Cooking in the 1980s is a column in which journalist John Kessler recalls his time at L’Academie de Cuisine in Bethesda, Maryland, during the 1986-1987 academic year. Each daily lesson featured a three-course menu. Things got interesting.

January 13, 1987
Mousseline de bluefish: smoked bluefish blended with lemon, seasoning, and a copious amount of butter

Le canard à l’orange

Le Bordure Beau Rivage: crème caramel prepared in a savarin mold and filled with fruit salad

My 14 fellow cooking-school classmates and I stood at our stations, all of us in identical chef’s whites and aprons, and waited for our lead instructor, Pascal, to arrive with some critter or part thereof. We had no printed syllabus, so each morning the daily beast was a surprise. It could be a nice one, like gorgeous New Jersey sea scallops in the shell, with their orange roe attached. Or it could be a set of veal kidneys encased in billows of white suet, a whole monkfish with its revolting monster head, or a tub filled with malodorous flaps of honeycomb tripe. (Our one attempt at tripes à la mode de Caën was worse than inedible.)

On this particular morning he came bearing a duck.

Pascal, who started as a teenage commis at the Hotel Ritz in Paris, had some thoughts about the sorry state of duck cookery in American restaurants. “Most places roast it until it is completely dried out and stringy, then they cover it with a sweet sauce,” he said, drawing out the phrase in a way that could only end with a derisory snort. It was his duty as a French culinarian to prevent us Americans from indulging our worst instincts. I guiltily considered my birthday dinner a few months before, when my girlfriend took me out for that very duck—served in a raspberry sauce as slick and glossy as the Human League.

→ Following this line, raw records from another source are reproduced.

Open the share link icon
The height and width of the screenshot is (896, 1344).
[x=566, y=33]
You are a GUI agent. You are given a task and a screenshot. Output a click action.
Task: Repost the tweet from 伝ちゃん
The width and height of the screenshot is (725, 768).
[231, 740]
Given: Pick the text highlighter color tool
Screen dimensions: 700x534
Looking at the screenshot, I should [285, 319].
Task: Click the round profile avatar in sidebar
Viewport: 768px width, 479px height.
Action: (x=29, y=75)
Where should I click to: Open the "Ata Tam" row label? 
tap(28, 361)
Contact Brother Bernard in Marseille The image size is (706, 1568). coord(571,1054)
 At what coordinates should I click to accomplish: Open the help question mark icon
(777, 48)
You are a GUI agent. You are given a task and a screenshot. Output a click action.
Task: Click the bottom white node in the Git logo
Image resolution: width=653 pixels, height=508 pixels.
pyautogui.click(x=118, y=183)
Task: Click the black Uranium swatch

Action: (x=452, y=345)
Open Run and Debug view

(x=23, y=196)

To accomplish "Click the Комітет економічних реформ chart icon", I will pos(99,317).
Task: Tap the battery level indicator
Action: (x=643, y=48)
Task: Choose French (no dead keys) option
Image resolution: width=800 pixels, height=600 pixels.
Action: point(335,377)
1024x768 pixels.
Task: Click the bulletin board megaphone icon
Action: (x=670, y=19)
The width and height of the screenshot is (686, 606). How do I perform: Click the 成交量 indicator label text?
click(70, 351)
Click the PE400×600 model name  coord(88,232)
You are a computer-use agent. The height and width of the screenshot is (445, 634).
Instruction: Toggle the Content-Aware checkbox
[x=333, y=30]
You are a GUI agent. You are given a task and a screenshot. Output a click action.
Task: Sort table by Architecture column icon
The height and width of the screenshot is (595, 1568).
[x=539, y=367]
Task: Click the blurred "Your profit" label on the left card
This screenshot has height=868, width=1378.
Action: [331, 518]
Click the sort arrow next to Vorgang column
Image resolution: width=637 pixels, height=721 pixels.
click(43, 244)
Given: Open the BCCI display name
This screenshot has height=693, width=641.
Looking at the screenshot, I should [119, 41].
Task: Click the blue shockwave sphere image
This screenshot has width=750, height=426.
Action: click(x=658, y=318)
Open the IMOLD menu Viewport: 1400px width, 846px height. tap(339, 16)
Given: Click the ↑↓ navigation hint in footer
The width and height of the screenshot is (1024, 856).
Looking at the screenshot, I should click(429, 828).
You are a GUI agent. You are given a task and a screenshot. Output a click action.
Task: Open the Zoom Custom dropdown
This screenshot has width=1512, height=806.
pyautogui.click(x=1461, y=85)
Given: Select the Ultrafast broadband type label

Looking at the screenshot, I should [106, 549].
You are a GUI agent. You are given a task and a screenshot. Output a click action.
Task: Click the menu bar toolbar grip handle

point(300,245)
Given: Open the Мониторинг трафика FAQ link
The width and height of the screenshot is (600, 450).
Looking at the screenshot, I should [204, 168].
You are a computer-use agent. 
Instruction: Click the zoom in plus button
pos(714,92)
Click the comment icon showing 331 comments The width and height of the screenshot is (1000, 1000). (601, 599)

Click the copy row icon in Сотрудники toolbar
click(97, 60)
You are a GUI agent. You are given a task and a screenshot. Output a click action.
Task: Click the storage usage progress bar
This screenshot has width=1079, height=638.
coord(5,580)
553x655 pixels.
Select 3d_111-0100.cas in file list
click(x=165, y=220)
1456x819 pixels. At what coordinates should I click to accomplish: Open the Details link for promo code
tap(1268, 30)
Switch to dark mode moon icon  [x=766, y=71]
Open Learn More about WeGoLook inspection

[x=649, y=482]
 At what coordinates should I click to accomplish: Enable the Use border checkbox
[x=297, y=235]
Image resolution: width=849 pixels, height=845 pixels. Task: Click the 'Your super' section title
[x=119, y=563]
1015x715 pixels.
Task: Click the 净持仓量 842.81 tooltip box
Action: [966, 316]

Pascal had a workaround. We could cook the duck two ways, searing the magret (breast) to medium rare, then deboning and stuffing the legs with a sausage forcemeat. We would roast the carcasses for stock and collect the livers to freeze until the following week, when we’d make a duck liver mousse with cognac. Unbeknown to me, this preparation—eventually christened “Duck Two Ways”—was about to have its moment on American menus.

Pascal began passing out ducks. They were, he explained, the Pekin variety, weighing about 5 pounds, which at that time was the only breed commercially available in the United States. (Not to be confused with Peking duck, the classic Chinese preparation.) I slipped my boning knife around the leg; it came off easily despite a thick layer of fat.

“In France we have Barbary ducks,” Pascal said as we mangled our charges. “They have a nice magret—really thick and red,” he added, shaking his hand in the air and rolling his eyes for emphasis. “But these are pretty good.”

In 1987 we didn’t yet have the larger, more muscular Barbary (also called Muscovy) ducks on the market. But we would within a few years. America was just starting to produce domestic foie gras, and the country was about to have a collective freakout over the appearance of hot, seared foie on menus. The top producers—D’Artagnan, Hudson Valley Foie Gras, and Sonoma-Artisan Foie Gras—raised both Muscovy ducks and the Muscovy/Pekin hybrid called Moulard because they produced the fattest livers. The breasts from these ducks would become a 1990s menu staple.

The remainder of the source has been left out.